● **Problem to work on**
Every line holding the string "tweet" is to be copied from the entries below.

● **Supplied entries**
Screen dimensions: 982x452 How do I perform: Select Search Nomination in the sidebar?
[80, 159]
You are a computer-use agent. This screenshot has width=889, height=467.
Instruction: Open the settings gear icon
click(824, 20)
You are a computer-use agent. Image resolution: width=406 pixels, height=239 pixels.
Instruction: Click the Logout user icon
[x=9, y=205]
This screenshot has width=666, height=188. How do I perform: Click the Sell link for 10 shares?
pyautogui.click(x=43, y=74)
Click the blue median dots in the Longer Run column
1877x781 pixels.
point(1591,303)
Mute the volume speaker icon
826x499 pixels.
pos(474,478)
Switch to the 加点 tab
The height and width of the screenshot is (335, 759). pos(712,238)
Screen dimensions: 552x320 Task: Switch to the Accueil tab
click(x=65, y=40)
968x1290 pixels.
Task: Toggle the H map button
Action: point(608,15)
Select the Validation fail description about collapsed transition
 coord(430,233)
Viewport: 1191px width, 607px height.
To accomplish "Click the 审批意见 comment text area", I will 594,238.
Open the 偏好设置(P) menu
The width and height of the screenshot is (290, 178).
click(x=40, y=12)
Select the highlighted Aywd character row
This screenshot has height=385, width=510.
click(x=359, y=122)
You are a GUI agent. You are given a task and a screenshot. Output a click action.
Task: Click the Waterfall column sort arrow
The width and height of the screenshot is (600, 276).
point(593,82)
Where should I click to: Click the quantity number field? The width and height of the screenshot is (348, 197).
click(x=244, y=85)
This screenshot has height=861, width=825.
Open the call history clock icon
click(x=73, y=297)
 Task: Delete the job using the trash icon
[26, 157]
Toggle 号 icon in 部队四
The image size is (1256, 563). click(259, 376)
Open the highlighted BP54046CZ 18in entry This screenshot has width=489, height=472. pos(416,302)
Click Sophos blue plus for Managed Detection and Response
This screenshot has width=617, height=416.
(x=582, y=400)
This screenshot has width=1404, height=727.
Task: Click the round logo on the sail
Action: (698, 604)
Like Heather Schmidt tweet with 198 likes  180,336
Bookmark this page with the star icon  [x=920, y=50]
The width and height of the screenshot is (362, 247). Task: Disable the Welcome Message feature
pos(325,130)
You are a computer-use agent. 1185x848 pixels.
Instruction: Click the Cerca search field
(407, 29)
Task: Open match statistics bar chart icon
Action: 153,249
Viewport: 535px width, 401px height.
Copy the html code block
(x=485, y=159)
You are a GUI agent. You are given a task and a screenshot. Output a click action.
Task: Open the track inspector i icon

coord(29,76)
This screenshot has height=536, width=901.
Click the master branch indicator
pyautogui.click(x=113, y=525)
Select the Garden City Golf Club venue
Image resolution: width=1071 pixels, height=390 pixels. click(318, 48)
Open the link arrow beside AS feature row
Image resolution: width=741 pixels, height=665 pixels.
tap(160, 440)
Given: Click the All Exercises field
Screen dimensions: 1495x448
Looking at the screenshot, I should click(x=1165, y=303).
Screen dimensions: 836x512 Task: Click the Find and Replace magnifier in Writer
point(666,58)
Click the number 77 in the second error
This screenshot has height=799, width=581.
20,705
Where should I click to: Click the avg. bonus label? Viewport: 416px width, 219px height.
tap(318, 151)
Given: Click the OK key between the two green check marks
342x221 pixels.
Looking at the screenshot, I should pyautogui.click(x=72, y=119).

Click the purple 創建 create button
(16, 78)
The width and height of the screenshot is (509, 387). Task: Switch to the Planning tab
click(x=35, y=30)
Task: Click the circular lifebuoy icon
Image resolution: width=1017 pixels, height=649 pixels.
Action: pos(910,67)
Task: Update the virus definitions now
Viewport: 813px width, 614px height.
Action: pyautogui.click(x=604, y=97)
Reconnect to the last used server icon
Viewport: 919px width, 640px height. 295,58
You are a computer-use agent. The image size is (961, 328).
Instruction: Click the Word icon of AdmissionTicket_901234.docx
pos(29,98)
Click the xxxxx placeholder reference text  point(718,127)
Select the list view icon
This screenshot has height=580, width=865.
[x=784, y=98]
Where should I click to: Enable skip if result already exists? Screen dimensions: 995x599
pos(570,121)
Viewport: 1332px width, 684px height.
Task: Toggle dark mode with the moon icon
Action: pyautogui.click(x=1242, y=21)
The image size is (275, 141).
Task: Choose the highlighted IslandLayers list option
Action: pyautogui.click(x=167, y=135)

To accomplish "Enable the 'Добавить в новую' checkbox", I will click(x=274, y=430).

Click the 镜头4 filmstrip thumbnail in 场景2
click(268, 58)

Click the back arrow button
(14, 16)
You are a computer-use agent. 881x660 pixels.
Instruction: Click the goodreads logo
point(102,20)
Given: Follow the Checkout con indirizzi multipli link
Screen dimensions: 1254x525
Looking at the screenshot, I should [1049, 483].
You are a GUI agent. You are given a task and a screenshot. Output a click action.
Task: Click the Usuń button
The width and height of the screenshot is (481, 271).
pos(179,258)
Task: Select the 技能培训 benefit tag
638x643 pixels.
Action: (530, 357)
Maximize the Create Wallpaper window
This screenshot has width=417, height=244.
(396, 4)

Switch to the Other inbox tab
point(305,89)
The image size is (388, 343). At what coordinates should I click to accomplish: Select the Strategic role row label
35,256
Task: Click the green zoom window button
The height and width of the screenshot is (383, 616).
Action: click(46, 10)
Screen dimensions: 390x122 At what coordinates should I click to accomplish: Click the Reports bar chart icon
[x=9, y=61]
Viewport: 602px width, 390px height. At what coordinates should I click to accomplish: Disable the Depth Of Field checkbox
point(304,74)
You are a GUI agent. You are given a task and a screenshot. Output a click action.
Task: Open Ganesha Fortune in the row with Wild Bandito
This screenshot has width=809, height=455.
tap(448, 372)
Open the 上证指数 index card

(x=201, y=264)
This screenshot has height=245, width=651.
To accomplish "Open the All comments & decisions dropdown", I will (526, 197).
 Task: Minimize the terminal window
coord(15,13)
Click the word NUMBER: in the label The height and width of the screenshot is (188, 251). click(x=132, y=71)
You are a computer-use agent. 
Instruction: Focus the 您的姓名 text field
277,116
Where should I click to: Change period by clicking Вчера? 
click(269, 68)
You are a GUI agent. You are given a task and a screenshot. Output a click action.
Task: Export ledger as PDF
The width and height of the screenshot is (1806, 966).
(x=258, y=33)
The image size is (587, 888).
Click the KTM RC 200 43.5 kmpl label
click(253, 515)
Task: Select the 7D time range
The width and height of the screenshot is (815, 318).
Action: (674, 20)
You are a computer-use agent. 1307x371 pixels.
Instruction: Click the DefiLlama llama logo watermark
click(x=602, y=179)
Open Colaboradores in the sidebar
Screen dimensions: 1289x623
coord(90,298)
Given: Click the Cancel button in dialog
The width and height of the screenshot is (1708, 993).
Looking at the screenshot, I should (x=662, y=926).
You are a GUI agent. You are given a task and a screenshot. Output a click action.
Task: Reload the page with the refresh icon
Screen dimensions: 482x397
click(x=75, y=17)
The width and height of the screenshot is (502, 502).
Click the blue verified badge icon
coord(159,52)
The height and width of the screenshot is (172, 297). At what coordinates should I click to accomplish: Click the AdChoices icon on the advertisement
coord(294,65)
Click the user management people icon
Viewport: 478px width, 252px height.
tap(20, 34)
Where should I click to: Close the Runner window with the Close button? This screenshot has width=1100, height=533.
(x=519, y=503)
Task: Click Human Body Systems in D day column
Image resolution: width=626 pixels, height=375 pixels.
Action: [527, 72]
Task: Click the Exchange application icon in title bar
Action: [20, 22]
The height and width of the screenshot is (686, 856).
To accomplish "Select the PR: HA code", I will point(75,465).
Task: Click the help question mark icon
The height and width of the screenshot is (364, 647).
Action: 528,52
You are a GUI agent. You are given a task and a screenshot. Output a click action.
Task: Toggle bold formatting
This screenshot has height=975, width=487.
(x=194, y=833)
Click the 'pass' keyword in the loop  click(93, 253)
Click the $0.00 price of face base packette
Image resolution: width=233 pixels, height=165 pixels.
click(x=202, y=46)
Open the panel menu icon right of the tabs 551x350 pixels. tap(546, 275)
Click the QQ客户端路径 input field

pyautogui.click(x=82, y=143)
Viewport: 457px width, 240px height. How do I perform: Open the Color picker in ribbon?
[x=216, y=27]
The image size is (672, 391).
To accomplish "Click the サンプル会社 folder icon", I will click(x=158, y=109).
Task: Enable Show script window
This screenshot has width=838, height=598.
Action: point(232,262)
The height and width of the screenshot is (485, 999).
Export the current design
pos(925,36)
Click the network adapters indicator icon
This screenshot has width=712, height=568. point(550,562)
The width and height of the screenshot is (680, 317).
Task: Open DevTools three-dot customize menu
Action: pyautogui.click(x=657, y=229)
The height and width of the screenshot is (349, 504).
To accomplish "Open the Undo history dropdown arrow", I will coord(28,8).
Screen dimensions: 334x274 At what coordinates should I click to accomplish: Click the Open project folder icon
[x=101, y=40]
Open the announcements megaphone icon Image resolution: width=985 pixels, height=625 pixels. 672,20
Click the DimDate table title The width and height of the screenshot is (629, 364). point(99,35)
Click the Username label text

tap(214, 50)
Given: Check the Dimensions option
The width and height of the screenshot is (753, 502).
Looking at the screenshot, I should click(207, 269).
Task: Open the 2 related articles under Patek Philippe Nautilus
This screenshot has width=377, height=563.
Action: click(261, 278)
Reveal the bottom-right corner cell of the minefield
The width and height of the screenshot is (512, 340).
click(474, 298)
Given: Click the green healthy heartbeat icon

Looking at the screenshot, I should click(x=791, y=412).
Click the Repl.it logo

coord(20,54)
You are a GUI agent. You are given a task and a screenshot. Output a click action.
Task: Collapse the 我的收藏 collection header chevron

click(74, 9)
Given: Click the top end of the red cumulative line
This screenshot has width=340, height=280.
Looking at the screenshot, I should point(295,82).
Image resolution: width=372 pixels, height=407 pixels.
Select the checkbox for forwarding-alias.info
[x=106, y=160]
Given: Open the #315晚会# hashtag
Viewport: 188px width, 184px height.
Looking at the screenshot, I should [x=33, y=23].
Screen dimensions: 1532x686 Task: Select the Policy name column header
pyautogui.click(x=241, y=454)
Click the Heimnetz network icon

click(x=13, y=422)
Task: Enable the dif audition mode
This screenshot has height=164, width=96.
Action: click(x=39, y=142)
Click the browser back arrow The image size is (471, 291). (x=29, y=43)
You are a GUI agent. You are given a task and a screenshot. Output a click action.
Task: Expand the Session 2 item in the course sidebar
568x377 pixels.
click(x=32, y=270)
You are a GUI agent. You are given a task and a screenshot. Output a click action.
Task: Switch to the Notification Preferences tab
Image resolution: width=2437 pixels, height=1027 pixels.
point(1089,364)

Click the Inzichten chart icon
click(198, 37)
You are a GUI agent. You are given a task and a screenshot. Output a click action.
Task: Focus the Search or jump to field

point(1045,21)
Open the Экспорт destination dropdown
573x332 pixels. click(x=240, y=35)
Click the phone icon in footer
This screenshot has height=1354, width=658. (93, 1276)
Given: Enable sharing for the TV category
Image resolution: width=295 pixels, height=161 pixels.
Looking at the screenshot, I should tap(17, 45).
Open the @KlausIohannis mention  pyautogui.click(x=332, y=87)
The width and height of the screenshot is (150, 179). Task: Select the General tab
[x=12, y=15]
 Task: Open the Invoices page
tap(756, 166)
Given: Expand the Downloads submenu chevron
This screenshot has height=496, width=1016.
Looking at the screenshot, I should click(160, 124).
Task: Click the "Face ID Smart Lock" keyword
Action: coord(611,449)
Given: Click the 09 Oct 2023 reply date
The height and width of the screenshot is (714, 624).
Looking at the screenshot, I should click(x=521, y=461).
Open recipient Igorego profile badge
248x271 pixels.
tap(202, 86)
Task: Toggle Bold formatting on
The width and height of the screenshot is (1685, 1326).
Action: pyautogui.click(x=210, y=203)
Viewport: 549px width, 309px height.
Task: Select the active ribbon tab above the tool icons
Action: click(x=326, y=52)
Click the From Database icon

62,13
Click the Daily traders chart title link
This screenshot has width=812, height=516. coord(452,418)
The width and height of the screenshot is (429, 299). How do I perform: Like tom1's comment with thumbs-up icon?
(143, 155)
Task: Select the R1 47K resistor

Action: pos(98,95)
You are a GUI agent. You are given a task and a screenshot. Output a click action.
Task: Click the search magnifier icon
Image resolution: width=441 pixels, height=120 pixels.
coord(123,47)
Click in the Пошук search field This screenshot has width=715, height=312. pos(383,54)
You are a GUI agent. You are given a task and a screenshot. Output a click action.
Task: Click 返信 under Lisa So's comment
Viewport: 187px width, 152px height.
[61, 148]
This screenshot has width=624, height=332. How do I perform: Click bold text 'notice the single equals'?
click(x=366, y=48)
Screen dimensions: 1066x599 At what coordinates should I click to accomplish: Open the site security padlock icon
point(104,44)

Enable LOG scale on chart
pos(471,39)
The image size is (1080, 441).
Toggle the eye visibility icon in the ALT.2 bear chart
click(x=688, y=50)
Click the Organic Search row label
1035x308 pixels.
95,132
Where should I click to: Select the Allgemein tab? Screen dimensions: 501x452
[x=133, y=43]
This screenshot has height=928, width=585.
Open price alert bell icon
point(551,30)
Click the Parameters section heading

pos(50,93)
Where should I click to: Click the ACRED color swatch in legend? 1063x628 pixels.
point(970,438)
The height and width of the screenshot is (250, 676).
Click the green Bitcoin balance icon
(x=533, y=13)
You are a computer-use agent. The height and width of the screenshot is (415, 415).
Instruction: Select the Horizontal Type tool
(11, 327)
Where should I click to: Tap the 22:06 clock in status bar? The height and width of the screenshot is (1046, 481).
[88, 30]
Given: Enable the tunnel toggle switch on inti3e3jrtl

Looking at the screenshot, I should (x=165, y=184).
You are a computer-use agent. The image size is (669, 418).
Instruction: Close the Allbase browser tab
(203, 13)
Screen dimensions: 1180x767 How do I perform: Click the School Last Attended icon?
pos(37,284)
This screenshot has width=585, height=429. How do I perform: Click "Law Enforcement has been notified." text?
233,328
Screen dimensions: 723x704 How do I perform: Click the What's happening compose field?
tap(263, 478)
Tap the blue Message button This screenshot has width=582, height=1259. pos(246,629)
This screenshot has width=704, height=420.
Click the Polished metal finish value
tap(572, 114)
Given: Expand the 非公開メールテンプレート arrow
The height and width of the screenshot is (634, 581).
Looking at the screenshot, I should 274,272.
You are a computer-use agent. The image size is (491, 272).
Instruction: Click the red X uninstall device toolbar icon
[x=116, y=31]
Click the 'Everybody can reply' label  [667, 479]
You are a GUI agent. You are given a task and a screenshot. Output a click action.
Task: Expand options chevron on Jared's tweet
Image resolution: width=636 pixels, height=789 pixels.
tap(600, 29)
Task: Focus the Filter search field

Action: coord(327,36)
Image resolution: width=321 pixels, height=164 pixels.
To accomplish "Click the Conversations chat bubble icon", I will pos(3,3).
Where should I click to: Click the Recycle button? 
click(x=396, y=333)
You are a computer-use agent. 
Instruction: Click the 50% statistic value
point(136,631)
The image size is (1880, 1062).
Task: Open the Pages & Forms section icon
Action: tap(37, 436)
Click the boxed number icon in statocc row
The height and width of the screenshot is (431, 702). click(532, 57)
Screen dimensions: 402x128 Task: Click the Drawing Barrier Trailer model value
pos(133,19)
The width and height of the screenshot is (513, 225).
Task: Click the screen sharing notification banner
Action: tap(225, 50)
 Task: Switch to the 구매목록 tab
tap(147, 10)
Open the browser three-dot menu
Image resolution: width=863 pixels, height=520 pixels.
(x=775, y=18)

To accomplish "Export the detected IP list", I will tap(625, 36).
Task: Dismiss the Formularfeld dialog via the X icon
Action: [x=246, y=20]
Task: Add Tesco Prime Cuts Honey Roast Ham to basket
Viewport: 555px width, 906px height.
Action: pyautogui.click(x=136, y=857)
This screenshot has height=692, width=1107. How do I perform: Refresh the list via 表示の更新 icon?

● **Task output**
Like Heather Schmidt tweet with 198 likes  180,336
Task: Expand options chevron on Jared's tweet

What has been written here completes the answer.